Sonra şimdi beyler diyorlar ki, haklısın bu iş Meclis’te çözülür. İyi de bu kadar kan aktıktan sonra mı uyandınız siz? Toplumsal barışın sağlanması lazım. Yeniden başa döndüler. Ne zaman döndüler? Tarih önemli. 8 Haziran’dan sonra döndüler. Niçin döndüler? Çünkü tek başlarına iktidar olamadılar. Üçüncü soru, peki neden bu terör? Tek başlarına iktidar olmak için Türkiye’nin kaosa sürüklenmesi lazımdı. Ekonomik olarak açmazlarla karşı karşıya gelmeleri lazımdı. Kim söylüyor bunu, onların bakanı söylüyor. “eğer başkan seçtirseydiniz bunların hiçbiri olmayacaktı”

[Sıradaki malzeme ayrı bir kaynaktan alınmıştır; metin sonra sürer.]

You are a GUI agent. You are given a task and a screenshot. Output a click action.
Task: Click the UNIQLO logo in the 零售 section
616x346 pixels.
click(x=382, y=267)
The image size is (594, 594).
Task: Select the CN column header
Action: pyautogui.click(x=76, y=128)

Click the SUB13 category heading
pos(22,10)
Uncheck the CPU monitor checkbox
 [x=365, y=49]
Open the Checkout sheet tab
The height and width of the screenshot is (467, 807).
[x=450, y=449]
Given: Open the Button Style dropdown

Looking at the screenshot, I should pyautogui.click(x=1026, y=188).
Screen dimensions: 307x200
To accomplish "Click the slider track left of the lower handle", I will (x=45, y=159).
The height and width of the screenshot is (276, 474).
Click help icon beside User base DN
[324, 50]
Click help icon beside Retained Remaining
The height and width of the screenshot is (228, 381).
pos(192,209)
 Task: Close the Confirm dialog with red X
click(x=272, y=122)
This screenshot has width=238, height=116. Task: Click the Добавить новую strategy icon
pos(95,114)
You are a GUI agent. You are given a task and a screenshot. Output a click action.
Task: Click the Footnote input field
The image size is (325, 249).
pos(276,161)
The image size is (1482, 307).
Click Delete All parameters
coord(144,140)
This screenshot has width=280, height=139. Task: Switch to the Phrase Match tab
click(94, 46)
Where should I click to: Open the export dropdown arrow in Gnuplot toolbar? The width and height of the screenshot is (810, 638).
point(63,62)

"Hiç birisi samimi ve dürüs değildi"

Ve Türkiye’ye vatandaşın önüne ağır bir fatura koyuyorlar. “Bak ağlıyorsun, perişan oldun. Gel şimdi bana oy ver, ben tek başına iktidar olayım, bunu önleyeceğim” 14’ncü yılda mı önleyeceksin? Bu sorun onların anlayışıyla çözülmez. Hiçbirisi samimi ve dürüst değildi. Kişisel gizli bir ajandanız olmayacak dedik, kişisel ciddi ajandaları var onların. Koltuk, saray, başkanlık. Dedik ki, halka hesap veremeyeceğiniz angajmanlara girmeyeceksiniz. Görüşme tutanaklarını açıklayamıyorlar. Topluma bilgi vermediler. Bu sorunu biz çözeriz. Sen bu sorundan kurtulmak istiyorsan, bu sorunu ancak ve ancak CHP çözer.

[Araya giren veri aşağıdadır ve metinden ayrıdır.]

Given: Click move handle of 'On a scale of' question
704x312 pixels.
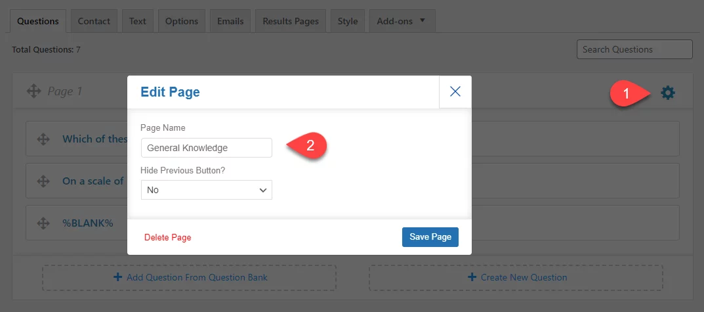Looking at the screenshot, I should pos(43,181).
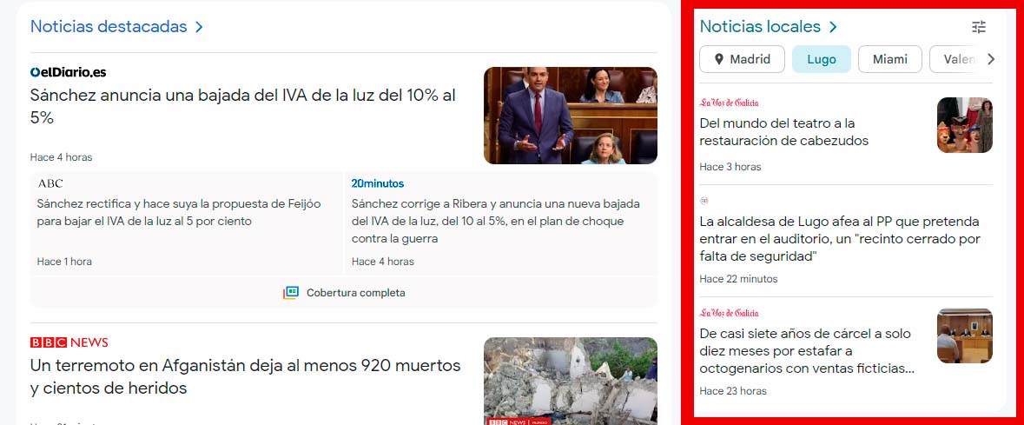Screen dimensions: 1024x425
Task: Select the Madrid location chip
Action: click(742, 59)
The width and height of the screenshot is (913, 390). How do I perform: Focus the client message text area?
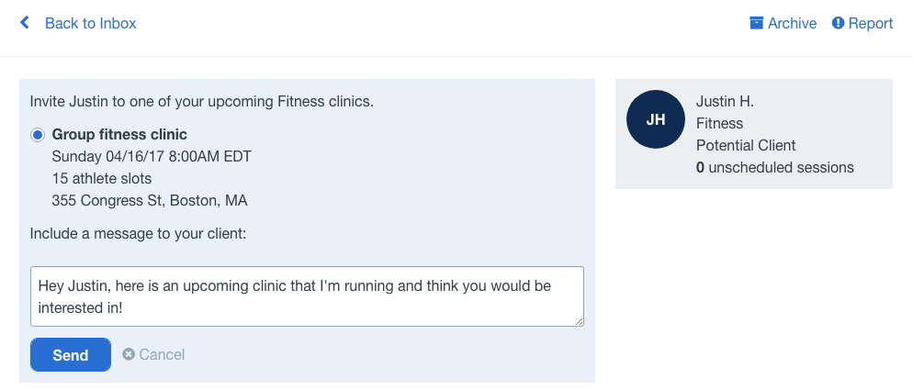click(307, 296)
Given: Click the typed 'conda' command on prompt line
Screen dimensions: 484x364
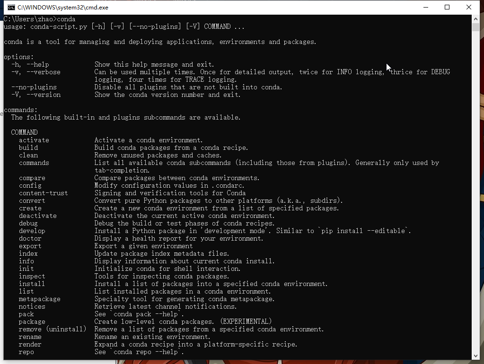Looking at the screenshot, I should coord(66,19).
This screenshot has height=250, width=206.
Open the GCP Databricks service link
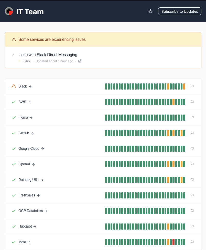(33, 211)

Silahları nasıl susturacaksınız? CHP'nin bir çözüm planı var mı?

Çözeceğiz bu sorunu. Az önce söyledim, samimi ve dürüst olacaksınız. Ben bu sorunu çözeceğim arkadaş. Benim özel mevkii merakım yok. Hesabını veremeyeceğim hiçbir angajmana girmeyeceğim ve topluma söyleyeceğim. Parlamentoda çözeceğim ben bu olayı. Bu ülkeye birinci sınıf demokrasi gelmek zorundadır.  Biz sorunu çözmek için yol haritasını bizzat ben, dönemin başbakanına verdim. Hiçbir siyasi lider bunu yapmamıştır, ben yaptım. Bu böyle çözülmez dediler.

Operasyonlara devam edecek misiniz?

Kim eline silah alır, bir yere saldırırsa bir kişiyi öldürürse, yok ben bunu görmeyeceğim diyemezsiniz. Hukuk içinde çözeceksiniz bu olayı...

Özerklik açıklamaları

Asla doğru bulmuyoruz. AB’nin yerel yönetim özerklik şartını zaten kabul edilmişti. Belediyeler daha rahat çalışacaklar. Ankara’da bakanların kuyruğuna takılıp para dilenmemesi lazım. Ta 1930’daki kanunda var. Şimdi yerel yönetimler özek dediğim zaman, bazı çevreler vay efendim diyor. Zaten 1930’dan beri var. Geçmişte olanları bilmeniz lazım. Geleceği şekillendirmeniz lazım. Bizim yaptığımız bütün çalışmalar böyle. 30 Ağustos’u kutladık. Beraber değil miydik? O savaşı beraber vermedik mi? Buyurun Çanakkale’ye bakın. Neden ayrışıyoruz, bölünüyoruz? Bizi bölen 13 yıllık siyasal anlayıştır.

Sokaktaki esnafın sorunlarını dinleyeceksiniz. O sorunları çözeceksiniz siz. Siz bunların hiçbirisini yapmadınız. Yapmadılar bunlar. Oturup görüştüler, Oslo tutanaklarını hatırlıyorsunuz değil mi? Diyor ki bir görevli “sizin silah deposu yığdığınızı çok iyi biliyoruz” İstanbul’un göbeğinde kaleşnikofla sokağı denetleyen insanlar yok muydu? Kim yönetiyordu 13 yıl.